• ABOUT THIS EXERCISE: Take the material below and reproduce, word for word, only the lines from the line with "TV (442, 42)" through the line with "Il best of della quinta tappa (573, 2010)".
Start of DATA SHOWN
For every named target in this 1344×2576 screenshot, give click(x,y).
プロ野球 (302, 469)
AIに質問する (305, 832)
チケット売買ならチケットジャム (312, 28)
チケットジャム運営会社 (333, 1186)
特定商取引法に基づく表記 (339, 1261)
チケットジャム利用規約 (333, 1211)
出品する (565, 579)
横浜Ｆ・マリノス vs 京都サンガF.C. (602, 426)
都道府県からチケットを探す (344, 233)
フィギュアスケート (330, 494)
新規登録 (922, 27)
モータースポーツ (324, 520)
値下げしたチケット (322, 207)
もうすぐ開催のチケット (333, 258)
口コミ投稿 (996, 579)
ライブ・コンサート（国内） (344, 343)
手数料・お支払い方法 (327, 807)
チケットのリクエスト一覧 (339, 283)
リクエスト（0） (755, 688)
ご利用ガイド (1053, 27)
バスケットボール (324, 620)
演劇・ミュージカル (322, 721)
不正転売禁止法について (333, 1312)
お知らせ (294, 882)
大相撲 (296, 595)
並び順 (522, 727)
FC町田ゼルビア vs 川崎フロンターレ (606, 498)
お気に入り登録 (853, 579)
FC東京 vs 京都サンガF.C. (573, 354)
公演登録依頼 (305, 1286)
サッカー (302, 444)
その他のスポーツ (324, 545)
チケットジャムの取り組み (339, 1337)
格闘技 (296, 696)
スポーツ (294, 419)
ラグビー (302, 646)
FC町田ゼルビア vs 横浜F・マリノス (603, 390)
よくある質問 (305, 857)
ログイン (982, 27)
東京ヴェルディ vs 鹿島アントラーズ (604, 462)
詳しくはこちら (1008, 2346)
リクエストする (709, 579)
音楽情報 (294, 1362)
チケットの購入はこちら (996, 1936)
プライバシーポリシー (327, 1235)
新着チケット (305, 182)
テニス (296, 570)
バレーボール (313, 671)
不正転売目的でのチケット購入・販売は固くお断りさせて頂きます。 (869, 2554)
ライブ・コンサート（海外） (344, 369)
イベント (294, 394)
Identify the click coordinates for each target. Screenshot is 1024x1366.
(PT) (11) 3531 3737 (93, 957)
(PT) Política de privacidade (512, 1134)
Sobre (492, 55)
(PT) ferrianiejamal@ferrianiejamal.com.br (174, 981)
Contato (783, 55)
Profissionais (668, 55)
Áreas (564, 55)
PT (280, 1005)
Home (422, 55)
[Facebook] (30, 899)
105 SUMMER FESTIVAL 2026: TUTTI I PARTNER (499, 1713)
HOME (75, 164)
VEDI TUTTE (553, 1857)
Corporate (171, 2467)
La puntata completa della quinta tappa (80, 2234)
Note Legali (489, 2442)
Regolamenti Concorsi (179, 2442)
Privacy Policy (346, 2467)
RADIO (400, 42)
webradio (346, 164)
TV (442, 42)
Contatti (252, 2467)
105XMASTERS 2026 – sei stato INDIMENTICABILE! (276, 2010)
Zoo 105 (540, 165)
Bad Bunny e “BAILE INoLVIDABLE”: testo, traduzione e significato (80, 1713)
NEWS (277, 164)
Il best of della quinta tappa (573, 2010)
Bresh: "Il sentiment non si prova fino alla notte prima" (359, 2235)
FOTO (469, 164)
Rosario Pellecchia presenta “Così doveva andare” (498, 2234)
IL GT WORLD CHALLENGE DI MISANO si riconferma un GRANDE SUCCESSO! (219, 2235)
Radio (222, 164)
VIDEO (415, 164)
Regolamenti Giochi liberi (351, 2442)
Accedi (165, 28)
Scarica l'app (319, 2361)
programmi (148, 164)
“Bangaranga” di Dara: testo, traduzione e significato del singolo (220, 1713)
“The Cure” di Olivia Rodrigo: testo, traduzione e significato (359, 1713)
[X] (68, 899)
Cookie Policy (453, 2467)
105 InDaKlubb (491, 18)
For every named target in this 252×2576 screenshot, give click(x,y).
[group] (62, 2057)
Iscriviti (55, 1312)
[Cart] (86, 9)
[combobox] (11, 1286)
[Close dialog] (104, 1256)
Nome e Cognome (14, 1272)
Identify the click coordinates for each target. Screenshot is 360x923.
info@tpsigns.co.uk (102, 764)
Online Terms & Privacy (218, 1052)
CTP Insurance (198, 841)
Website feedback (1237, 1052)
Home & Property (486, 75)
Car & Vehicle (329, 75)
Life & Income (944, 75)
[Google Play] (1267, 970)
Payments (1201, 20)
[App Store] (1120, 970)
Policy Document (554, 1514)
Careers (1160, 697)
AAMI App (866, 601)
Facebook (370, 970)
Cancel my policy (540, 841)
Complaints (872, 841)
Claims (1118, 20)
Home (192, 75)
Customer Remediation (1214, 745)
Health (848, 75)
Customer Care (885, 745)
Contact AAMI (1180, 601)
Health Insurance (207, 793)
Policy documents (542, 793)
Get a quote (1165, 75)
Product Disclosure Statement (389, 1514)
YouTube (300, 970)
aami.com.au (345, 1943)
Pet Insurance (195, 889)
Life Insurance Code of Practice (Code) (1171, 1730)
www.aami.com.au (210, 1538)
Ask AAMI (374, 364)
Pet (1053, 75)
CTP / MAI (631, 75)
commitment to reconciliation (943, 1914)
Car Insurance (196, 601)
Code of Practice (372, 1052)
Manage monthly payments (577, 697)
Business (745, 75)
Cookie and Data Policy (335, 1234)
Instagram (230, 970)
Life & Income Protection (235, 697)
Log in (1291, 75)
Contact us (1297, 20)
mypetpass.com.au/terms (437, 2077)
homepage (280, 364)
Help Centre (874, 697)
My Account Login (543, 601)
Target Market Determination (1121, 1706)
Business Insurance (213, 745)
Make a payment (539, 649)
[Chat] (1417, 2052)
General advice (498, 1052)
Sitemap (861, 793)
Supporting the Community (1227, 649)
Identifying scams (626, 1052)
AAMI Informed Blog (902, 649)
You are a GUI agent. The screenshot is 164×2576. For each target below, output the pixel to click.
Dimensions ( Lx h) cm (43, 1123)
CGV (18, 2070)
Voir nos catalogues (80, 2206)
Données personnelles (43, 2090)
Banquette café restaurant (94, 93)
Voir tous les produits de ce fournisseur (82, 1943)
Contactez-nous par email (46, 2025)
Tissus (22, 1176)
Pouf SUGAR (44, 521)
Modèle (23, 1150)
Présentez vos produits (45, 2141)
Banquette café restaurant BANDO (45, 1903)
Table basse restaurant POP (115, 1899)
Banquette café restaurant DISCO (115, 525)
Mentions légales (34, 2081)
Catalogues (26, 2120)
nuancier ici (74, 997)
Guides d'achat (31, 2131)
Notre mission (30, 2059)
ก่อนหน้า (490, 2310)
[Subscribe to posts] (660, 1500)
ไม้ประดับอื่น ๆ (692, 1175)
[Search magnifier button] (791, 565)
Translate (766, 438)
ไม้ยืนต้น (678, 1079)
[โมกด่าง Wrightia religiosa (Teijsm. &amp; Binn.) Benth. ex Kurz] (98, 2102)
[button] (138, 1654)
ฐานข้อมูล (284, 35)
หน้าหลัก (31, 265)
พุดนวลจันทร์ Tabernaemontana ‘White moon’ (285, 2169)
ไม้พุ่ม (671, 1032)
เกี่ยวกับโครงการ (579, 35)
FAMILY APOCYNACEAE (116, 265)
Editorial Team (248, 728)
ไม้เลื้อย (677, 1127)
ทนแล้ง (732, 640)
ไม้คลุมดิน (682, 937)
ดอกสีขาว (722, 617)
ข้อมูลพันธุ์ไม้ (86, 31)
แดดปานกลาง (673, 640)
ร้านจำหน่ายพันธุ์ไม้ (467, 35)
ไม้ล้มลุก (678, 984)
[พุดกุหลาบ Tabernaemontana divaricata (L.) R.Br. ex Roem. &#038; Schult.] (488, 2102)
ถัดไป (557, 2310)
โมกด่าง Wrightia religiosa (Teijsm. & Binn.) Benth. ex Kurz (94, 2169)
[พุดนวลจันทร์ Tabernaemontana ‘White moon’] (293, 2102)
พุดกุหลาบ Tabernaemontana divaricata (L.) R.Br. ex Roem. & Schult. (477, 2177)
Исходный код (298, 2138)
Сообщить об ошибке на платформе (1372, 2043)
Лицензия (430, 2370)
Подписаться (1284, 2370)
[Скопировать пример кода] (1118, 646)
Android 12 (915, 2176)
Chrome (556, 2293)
End of DATA SHOWN
• TASK SOLUTION:
TV (442, 42)
Contatti (252, 2467)
105XMASTERS 2026 – sei stato INDIMENTICABILE! (276, 2010)
Zoo 105 (540, 165)
Bad Bunny e “BAILE INoLVIDABLE”: testo, traduzione e significato (80, 1713)
NEWS (277, 164)
Il best of della quinta tappa (573, 2010)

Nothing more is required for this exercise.